Mais le fait que ces accusations de sorcellerie aient été organisées par les autorités elles-mêmes sous l’ère Jammeh en fait une situation unique, souligne à l’AFP l’auteur de l’étude, le chercheur Mick Finlay, de l’université Anglia Ruskin.

Les personnes interrogées dans l’étude ont le sentiment qu’il faudrait que les conséquences et traumatismes de ces persécutions soient gérés par les communautés et même au niveau du gouvernement.

« Les victimes ont souvent dit, +nous voulons que le gouvernement prenne la parole et dise à tout le monde que nous ne sommes pas des sorciers+ », rapporte M. Finlay.

« Ce sont vraiment des choses basiques en terme de réparation de la réputation des personnes qui doivent être mises en place après des dictatures (…) », ajoute le chercheur.

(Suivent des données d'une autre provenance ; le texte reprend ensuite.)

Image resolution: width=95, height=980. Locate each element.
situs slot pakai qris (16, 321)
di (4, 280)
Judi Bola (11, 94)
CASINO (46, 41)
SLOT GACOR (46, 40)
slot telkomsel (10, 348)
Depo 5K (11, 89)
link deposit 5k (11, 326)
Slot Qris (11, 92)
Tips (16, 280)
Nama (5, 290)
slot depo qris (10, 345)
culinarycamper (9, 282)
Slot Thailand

Une Commission vérité, réconciliation et réparations, établie notamment pour enquêter sur les violations des droits humains entre 1994 et 2017, a recommandé l’élaboration d’une loi qui criminaliserait les accusations de sorcellerie. Selon la Commission, 41 personnes sont mortes en 2009 lors de ces persécutions.

Les victimes interrogées dans l’étude disent être toujours l’objet de stigmatisation et de commérages. Elles évitent souvent de participer aux évènements de la vie locale.

« Les gens ont tendance à nous éviter », a déploré l’une des victimes. « Nous n’assistons pas aux funérailles ni aux cérémonies de naissance ».

Les victimes ont eu tendance à s’isoler du reste de la société et une stigmatisation étendue à leurs familles, enfants et plus largement à leur communauté a été constatée.